Task: Copies of all lines that contain "will" are needed; take them from the data below.

Collection entries:
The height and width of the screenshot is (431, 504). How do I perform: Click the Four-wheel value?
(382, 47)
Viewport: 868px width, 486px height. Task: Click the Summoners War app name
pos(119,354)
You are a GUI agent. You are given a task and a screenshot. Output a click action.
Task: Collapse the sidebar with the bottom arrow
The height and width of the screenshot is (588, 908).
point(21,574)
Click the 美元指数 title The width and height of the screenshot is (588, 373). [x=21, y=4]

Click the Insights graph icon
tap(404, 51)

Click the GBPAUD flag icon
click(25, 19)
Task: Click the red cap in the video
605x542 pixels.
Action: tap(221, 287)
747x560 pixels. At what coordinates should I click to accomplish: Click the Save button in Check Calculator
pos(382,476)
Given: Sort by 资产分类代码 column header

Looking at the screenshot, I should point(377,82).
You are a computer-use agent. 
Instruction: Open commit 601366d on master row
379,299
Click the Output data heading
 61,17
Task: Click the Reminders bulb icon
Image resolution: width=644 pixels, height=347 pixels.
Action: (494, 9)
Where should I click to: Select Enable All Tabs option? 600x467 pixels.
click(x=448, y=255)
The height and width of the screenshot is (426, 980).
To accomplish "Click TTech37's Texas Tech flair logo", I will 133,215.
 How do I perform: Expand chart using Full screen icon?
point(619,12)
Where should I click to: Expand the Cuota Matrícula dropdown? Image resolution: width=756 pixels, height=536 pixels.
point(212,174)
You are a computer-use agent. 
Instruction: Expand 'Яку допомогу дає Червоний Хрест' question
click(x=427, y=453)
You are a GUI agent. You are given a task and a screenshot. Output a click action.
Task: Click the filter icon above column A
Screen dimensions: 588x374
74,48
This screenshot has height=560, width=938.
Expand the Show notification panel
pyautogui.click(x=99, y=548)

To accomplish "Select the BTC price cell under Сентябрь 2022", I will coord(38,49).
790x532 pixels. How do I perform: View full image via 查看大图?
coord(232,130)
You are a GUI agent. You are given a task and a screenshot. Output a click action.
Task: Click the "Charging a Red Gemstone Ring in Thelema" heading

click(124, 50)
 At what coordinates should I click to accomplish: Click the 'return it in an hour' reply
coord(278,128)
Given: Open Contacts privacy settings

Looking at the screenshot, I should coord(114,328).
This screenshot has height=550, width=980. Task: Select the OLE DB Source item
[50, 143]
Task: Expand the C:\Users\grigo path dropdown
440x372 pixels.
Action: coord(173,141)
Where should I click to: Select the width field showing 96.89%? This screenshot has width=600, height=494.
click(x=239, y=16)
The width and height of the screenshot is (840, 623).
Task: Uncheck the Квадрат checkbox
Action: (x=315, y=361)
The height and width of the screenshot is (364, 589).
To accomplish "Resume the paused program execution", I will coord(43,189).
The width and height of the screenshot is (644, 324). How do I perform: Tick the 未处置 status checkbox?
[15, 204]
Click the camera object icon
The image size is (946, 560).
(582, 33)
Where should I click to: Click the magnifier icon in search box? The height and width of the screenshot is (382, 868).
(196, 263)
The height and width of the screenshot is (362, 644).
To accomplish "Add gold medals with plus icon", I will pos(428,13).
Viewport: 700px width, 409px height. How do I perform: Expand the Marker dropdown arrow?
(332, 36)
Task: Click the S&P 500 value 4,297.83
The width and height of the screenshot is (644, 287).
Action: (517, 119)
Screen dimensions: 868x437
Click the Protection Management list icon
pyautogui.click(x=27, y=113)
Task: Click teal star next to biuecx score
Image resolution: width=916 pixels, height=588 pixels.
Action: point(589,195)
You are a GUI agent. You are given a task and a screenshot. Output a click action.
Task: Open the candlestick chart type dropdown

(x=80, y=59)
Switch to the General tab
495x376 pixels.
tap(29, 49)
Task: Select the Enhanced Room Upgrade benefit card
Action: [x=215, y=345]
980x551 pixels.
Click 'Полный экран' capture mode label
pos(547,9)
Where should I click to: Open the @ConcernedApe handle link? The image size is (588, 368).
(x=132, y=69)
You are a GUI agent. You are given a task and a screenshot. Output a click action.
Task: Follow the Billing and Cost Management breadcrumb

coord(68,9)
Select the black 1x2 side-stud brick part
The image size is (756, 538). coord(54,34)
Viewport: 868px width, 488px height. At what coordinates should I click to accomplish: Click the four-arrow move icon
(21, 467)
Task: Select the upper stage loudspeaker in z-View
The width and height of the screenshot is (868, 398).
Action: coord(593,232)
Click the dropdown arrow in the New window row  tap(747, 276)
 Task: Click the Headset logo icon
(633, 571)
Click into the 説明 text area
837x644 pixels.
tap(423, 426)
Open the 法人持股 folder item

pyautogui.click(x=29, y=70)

Written solution:
To accomplish "Click TTech37's Texas Tech flair logo", I will 133,215.
To accomplish "Select the BTC price cell under Сентябрь 2022", I will coord(38,49).
To accomplish "Resume the paused program execution", I will coord(43,189).
To accomplish "Add gold medals with plus icon", I will pos(428,13).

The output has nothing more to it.